When we connect to each other not only across cities but across the
world as the full and holy Body of Christ transforming the world as God
transforms us, God’s Spirit abides among us.
When the Church becomes a temple not to our crystallized understanding
of an idealized Christianity that offers communion without compassion but to
the God Who loves beyond measure and welcomes all to the table to be fed until
they hunger and thirst no more, then we will know truly that God has shaken the
heavens and the earth, the seas and the dry land, and filled this house of many
rooms with splendor beyond description.
What if we
build that temple, Church, that is not made of bricks and mortar but of blessing
and miracles? What if we look at the
world that says only the best and most ostentatious will do and say instead
that we will build that which heals, which brings peace no matter how it looks
or how great its stock portfolio is?
“In this place
I will give prosperity, says the Lord of hosts.” Most translations go with “peace” as the
thing given; I’m not sure why the NRSV and the CEB chose “prosperity.” The Hebrew is shalom; peace, prosperity,
but also wholeness, completeness, a sense of being settled deep in one’s core.[5] The new temple that Haggai champions may look
sad and paltry compared to the old one, but what God is going to do with
it, and through it, and with and through the people who build it and worship in
it and are changed by the awareness of the God to Whom it points—that will be
restoration in a way the original Temple never achieved.

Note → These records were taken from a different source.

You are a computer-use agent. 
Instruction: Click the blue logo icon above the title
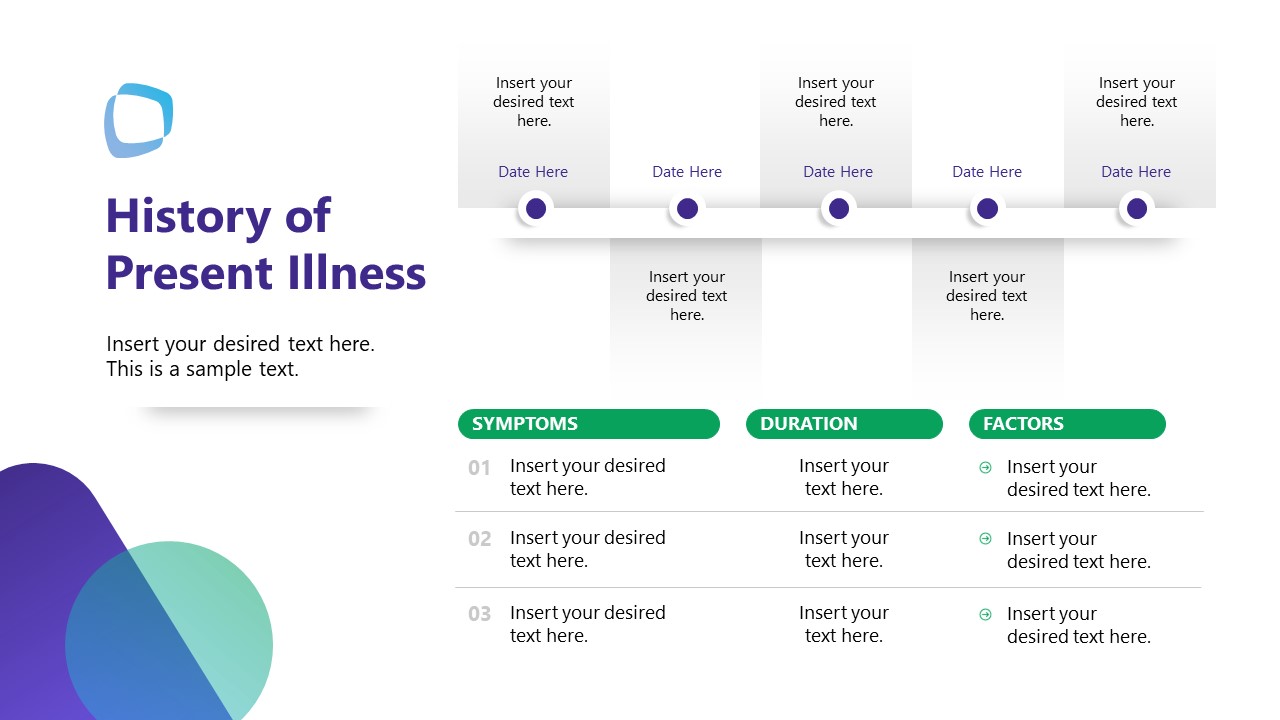(x=139, y=120)
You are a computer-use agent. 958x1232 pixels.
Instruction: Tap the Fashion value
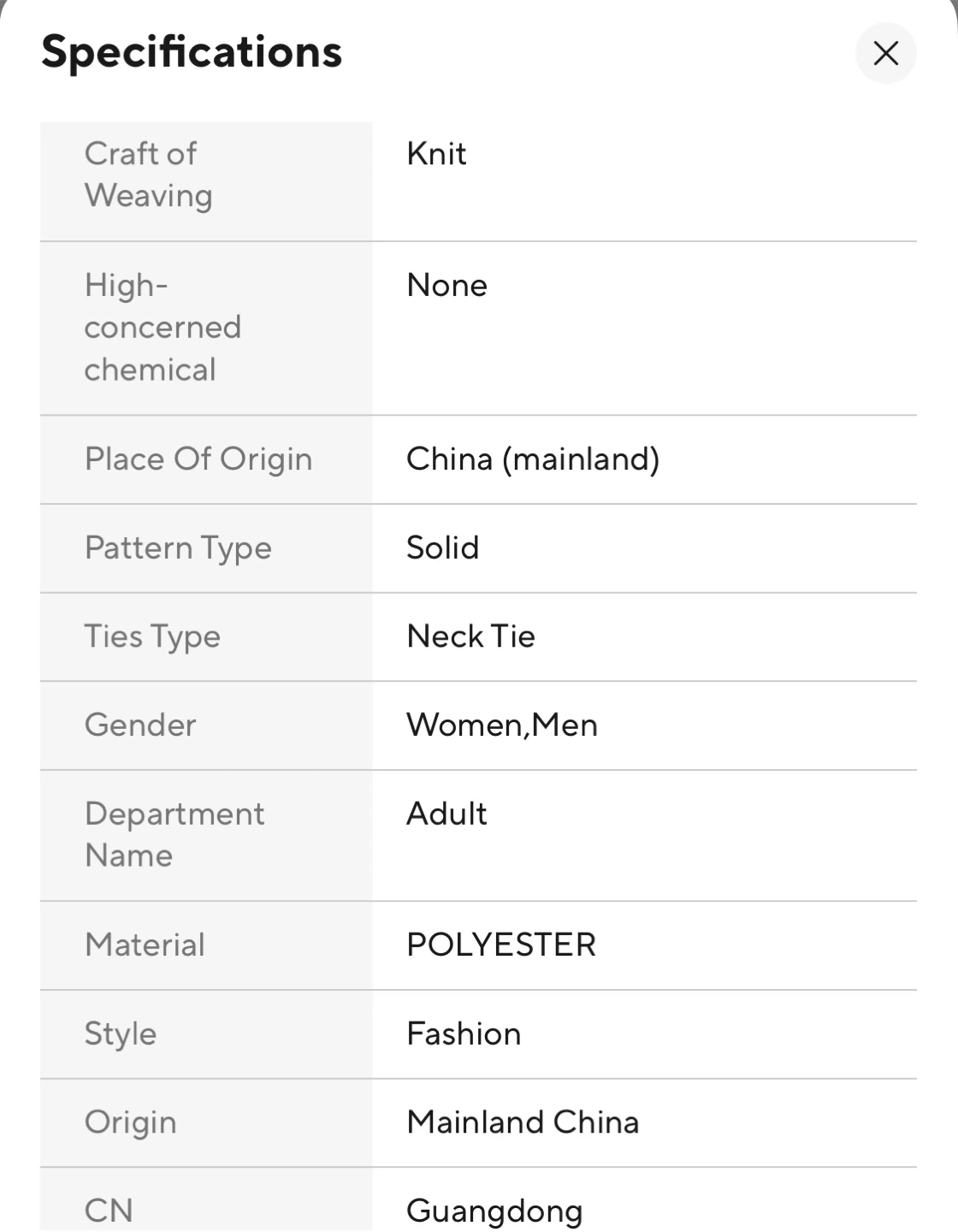(x=464, y=1034)
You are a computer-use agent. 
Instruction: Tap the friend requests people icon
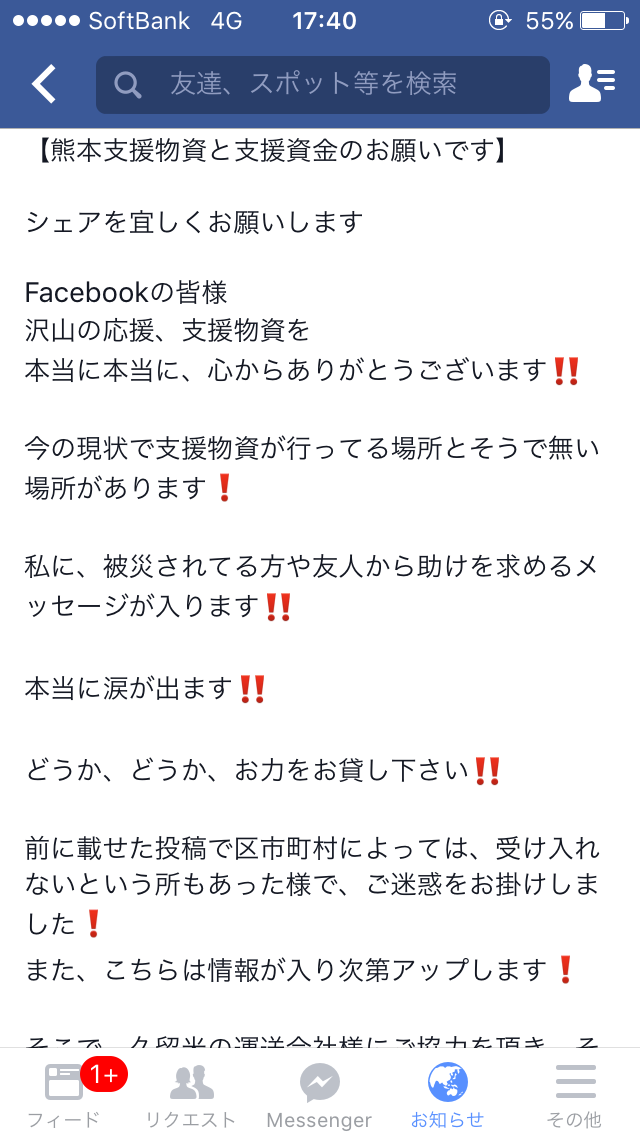191,1082
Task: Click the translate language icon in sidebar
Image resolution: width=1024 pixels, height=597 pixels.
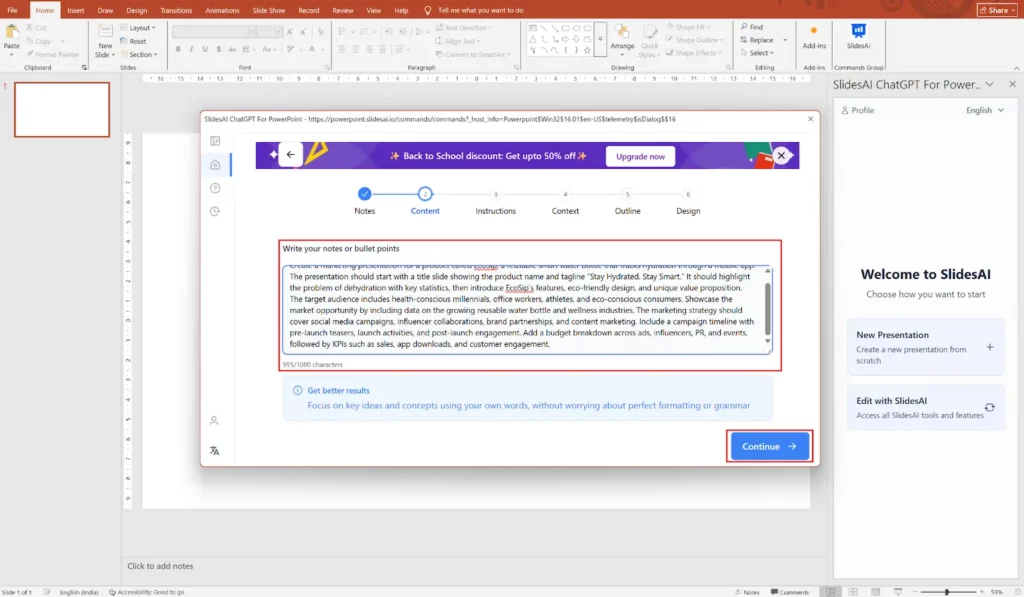Action: coord(214,451)
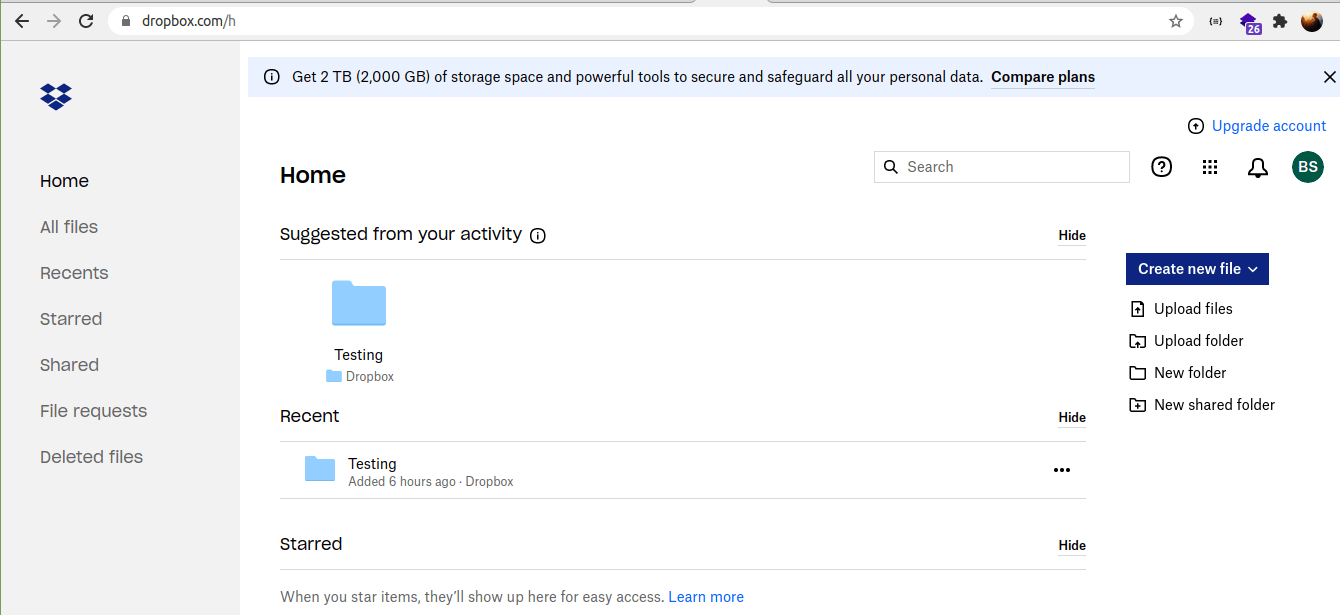
Task: Click the Compare plans link
Action: pos(1042,77)
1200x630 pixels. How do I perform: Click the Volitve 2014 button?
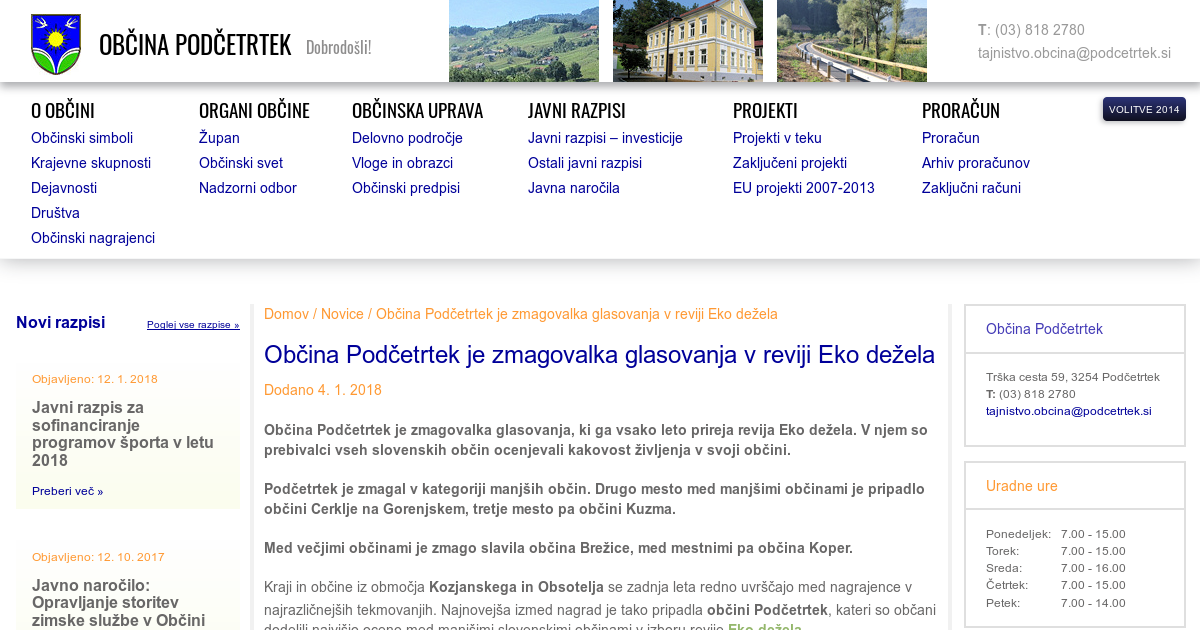(x=1144, y=109)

The way we do church now will never look like
the four staff pastors and the cross on every corner and the fifty kids in
Sunday school again, but that doesn’t mean God isn’t at work here, shaking our
limited concepts of what God can do. The
shifting sands of protection and justice in our nation may feel unsteady under
our feet, but that doesn’t mean that God is done working shalom, peace
into the world God is always bringing back to Godself no matter our
self-important rulings of discrimination.
On this
Sunday, in our connection not only to The United Methodist Church but to the
whole of the Church called Christian across all denominations and times, we are
taking communion. As part of the ritual,
we repeat Christ’s words to remember, every single time, that this binds us
together as the Body, as a people with whom God dwells. All are welcome; take courage, beloved of
God, for the table is laid for you and God meets you here and walks with you no
matter what temples you may or may not build or tear down in your life. Take courage, beloved of God, for the cup is
poured for you in recognition that shalom is offered as often as you
drink of it. Take courage, beloved of
God, for God is not done with us yet, this broken and crumbling Church that we
are, this pale imitation of our gilded memories, this beautiful and glorious
possibility of all that is yet to come.
Thanks be to God that we are still building, still being built, and that
our hope is never lost. Amen.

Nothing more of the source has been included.